John Engelhardt


Dr. John Engelhardt is the director at the University of Iowa Center for Gene Therapy of Cystic Fibrosis, as well as the head of the department of anatomy and cell biology. He is a well known scientist and inventor who created the first cloned ferret and has made huge strides in finding the cure for cystic fibrosis.

Education

Dr. Engelhardt got his undergraduate degree in biochemistry at Iowa State University in 1985. He then went on to get his doctorate in human genetics from Johns Hopkins University in 1990.

Research

Dr. Engelhardt is most widely known for his creation of new animal models for the study of cystic fibrosis. In the 1990s he developed the human tracheal xenograft models that allowed study of humanized airways on denuded rat tracheal scaffolds. However, he soon found that there were major limitation of mouse models to study CF. He later found that the ferrets represent a much better model for lung disease and in 2006 his laboratory became the first in the world to clone ferrets. Dr. Engelhardt's research has been geared towards finding gene therapies for cystic fibrosis.

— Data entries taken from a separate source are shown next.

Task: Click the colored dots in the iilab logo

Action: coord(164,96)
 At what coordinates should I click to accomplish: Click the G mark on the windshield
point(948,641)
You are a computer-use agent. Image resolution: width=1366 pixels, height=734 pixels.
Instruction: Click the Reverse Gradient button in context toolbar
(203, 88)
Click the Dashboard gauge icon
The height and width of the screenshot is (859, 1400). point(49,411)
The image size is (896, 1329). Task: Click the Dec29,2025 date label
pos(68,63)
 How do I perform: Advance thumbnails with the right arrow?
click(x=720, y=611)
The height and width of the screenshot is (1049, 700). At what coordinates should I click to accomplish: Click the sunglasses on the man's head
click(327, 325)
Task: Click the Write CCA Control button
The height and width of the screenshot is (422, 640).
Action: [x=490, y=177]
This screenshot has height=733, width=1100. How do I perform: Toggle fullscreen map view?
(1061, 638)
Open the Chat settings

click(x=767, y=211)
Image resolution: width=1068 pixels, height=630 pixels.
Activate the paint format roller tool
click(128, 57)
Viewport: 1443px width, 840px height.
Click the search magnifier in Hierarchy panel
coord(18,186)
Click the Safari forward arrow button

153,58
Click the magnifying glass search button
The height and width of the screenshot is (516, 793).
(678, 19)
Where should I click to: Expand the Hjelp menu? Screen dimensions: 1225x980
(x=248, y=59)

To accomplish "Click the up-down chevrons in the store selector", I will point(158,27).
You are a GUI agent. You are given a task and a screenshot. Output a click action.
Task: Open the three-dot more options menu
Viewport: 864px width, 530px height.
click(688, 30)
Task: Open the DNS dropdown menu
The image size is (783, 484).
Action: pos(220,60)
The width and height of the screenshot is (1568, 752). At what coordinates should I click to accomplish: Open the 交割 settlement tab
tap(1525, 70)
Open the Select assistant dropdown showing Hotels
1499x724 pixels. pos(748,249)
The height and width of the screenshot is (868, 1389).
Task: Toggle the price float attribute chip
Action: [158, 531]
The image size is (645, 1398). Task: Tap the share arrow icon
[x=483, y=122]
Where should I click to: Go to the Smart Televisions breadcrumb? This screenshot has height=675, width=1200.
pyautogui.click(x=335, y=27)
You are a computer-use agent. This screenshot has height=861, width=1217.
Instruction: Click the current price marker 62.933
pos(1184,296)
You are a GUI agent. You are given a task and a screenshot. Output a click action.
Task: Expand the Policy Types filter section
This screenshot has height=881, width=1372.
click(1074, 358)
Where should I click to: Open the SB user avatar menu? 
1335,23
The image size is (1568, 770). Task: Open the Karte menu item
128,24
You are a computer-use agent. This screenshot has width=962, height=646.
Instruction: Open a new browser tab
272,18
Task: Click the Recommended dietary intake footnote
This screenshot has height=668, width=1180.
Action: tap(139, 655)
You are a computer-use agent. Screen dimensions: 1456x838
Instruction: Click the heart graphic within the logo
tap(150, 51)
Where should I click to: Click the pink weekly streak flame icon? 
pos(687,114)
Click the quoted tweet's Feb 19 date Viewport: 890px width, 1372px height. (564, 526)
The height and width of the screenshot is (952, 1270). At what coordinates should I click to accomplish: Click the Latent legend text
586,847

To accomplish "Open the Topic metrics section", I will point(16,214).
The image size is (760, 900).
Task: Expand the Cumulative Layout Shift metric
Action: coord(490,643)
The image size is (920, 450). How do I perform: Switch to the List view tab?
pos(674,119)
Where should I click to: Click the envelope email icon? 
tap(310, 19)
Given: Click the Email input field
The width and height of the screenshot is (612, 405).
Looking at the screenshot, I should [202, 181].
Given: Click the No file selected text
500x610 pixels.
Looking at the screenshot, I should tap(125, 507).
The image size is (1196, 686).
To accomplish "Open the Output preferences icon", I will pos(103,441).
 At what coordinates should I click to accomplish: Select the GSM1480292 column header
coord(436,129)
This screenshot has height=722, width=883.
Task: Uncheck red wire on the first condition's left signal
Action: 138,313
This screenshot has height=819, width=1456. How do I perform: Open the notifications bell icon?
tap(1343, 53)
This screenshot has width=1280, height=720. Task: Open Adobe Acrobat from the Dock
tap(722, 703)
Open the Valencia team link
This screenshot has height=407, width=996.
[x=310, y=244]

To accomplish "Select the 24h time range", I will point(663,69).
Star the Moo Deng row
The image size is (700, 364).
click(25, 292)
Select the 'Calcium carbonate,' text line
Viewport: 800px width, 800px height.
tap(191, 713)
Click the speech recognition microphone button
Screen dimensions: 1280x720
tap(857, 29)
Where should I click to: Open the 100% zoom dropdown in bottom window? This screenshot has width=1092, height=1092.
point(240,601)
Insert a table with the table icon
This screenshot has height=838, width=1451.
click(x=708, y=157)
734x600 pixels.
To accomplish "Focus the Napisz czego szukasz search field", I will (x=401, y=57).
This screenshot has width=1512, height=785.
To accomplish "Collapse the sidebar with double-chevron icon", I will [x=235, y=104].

Specifically, he focuses on:
  1. the study of lung molecularand cellular biology as it relates to the pathogenesis and treatment of cystic fibrosis lung disease and associated diabetes
  2. molecular mechanisms underlying redox-mediated signal transduction in environmental injuries of the liver and the development of molecular therapies for ischemia/reperfusion injury, sepsis, and the neurodegenerative disease amyotrophic lateral sclerosis
  3. the biology of adeno-associated virus infection and the development of this vector for gene therapy of cystic fibrosis lung disease.